Spring things — Thursday, Mar 20, 2025
Kære Computer,
The sun is out, finally. I survived the toughest winter of my life (again?) and its the loveliest morning in a hundred years and I'm alive. I feel like I have done nothing but be stuck in survival mode all winter. But that's not quite true. Here are some of the things I wanted to share that I made / taught / thought about / pushed to Github recently:
I switched jobs last year, and have been a lecturer at the Computer Science degree at KEA - Copenhagen School of Design and Technology ever since. It has mainly been difficult because I have two two-year-olds. I love teaching, and feel like it makes me grow skills that are both 'soft' and 'hard', i.e. I am constantly having to become both a better person and programmer, because I teach.
I talked about Elon Musk (again?) with AK and Maia in Cybernormer podcast (in Danish). It's a nasty topic, but at least we had a lot of fun while rounding up the absurdities and compiling an insane amount of footnotes on all the evil shit.
Until recently my personal website was over-engineered to the Nth degree. I had somehow cornered myself into creating a site using Next, Express, React and deploying to AWS via Github Actions. The project built static HTML pages from Markdown files, that were then sent on every commit to an s3 bucket in a kind of scrappy and much too complicated CD pipeline. I had been dead set on hosting this thing on AWS, because I wanted to improve my skills there and so it didn't matter to me that the whole thing was overkill. The point of it all was to learn!
But early this year, I felt the need for a change and started questioning if the site really needed to exist inside this huge, heavy ecosystem. I talked to Benjamin about it and he repeated advice back to me that I had completely forgotten I gave to him years ago: do the simplest thing. Don't overdo it on the tech stack. If it can be solved with a static site, don't add any more bells and whistles just because you want it to impress technically. So I separated out all the parts of the project that were just the personal site pages and built a motherfucking website for myself with not much in it, except pretty colors, text and links. A site that gets an impressive 99 point on Googles PageSpeed Insights (it's a tool for looking up a how fast a site is to load). It looks like I only lost 1 point because the SEO of the site is not great. Dear reader, I care not about SEO.
Something I do care about are GIFs! a lot it turns out. I don't know how I'll turn it into a project just yet, but for now I just really enjoy collecting all the best ones I stumble across on the internet. Like a kid filling their pockets with stones and seachells they find the beach.

——————

- _Task instructions_
a. In the spring blog post, where has the writer worked as a lecturer since switching jobs last year?
b. In the records below, copy out the lines beginning with the one containing "Identify the location of shop-name: [溜池山王]" and continuing through the one containing "center [158, 154].", both included.

- _Input records_

——————

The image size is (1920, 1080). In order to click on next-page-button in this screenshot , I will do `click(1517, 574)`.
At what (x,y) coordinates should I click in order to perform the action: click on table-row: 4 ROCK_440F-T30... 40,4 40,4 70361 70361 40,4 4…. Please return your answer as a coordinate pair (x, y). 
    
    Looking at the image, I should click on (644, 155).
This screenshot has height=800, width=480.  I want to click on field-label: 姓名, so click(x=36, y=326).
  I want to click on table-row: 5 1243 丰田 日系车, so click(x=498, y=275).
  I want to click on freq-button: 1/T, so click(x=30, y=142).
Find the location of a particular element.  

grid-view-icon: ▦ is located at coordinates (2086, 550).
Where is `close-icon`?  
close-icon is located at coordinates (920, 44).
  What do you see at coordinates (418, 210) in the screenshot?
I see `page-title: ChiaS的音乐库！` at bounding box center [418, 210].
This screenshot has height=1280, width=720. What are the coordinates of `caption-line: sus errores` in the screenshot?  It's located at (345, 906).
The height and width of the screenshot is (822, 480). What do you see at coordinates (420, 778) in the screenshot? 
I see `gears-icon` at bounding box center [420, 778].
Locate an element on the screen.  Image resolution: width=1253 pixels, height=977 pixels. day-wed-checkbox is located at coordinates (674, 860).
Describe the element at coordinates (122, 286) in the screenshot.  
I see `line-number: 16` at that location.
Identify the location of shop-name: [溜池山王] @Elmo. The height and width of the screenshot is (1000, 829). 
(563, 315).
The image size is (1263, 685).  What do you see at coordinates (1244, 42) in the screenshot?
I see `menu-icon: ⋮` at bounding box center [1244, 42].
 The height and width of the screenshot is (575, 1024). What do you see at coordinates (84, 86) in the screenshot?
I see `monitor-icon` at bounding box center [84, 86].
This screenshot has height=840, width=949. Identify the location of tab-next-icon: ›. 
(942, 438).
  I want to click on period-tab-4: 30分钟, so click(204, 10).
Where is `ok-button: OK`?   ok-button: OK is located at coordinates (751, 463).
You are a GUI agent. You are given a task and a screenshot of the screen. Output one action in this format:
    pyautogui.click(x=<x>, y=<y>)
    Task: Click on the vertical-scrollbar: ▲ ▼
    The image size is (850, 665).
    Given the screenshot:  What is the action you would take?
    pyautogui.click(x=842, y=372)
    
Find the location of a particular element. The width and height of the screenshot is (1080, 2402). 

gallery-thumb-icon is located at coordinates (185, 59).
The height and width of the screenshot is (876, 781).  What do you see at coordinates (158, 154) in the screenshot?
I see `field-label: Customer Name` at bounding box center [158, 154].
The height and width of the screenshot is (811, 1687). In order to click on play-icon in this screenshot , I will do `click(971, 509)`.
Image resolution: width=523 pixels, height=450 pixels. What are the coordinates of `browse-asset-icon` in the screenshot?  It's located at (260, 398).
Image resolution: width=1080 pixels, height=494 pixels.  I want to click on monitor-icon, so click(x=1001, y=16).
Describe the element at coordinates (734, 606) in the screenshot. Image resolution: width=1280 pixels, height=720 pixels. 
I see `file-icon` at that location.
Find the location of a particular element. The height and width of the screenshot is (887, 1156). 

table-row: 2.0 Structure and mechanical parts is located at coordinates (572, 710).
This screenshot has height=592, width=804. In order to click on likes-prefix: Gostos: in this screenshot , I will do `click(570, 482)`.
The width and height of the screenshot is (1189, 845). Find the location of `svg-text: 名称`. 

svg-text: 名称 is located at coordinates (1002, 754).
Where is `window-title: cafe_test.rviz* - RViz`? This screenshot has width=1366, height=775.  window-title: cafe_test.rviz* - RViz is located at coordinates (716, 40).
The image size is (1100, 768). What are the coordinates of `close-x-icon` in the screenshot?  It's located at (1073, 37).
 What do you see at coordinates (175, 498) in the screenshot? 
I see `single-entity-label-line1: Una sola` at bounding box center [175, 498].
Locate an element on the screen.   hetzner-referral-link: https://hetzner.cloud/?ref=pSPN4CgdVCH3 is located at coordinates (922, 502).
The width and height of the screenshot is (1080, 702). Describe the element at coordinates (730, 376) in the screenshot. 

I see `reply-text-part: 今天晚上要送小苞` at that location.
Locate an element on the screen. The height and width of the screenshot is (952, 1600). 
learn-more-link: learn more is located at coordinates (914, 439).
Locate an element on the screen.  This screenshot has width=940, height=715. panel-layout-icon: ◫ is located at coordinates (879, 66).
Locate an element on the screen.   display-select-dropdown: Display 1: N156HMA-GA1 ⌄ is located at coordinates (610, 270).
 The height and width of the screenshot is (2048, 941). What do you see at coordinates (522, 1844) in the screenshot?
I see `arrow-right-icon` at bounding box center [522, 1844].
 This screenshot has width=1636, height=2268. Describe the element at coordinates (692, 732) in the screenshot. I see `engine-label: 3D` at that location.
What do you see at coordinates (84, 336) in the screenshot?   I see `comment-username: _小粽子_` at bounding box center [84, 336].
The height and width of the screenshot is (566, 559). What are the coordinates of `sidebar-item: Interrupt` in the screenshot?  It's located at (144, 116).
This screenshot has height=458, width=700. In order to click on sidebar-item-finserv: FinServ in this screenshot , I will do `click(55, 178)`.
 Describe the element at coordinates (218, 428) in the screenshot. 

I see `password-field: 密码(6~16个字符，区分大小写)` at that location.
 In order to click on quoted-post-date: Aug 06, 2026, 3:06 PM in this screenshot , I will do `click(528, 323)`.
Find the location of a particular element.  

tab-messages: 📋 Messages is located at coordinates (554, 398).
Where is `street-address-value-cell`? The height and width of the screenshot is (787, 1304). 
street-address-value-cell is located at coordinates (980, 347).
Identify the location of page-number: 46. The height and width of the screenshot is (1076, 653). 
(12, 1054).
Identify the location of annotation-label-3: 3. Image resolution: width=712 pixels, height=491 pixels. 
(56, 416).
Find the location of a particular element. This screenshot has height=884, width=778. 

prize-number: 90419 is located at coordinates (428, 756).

——————

- _Answers to the tasks_
a. The Computer Science degree at KEA - Copenhagen School of Design and Technology.

b.
Identify the location of shop-name: [溜池山王] @Elmo. The height and width of the screenshot is (1000, 829). 
(563, 315).
The image size is (1263, 685).  What do you see at coordinates (1244, 42) in the screenshot?
I see `menu-icon: ⋮` at bounding box center [1244, 42].
 The height and width of the screenshot is (575, 1024). What do you see at coordinates (84, 86) in the screenshot?
I see `monitor-icon` at bounding box center [84, 86].
This screenshot has height=840, width=949. Identify the location of tab-next-icon: ›. 
(942, 438).
  I want to click on period-tab-4: 30分钟, so click(204, 10).
Where is `ok-button: OK`?   ok-button: OK is located at coordinates (751, 463).
You are a GUI agent. You are given a task and a screenshot of the screen. Output one action in this format:
    pyautogui.click(x=<x>, y=<y>)
    Task: Click on the vertical-scrollbar: ▲ ▼
    The image size is (850, 665).
    Given the screenshot:  What is the action you would take?
    pyautogui.click(x=842, y=372)
    
Find the location of a particular element. The width and height of the screenshot is (1080, 2402). 

gallery-thumb-icon is located at coordinates (185, 59).
The height and width of the screenshot is (876, 781).  What do you see at coordinates (158, 154) in the screenshot?
I see `field-label: Customer Name` at bounding box center [158, 154].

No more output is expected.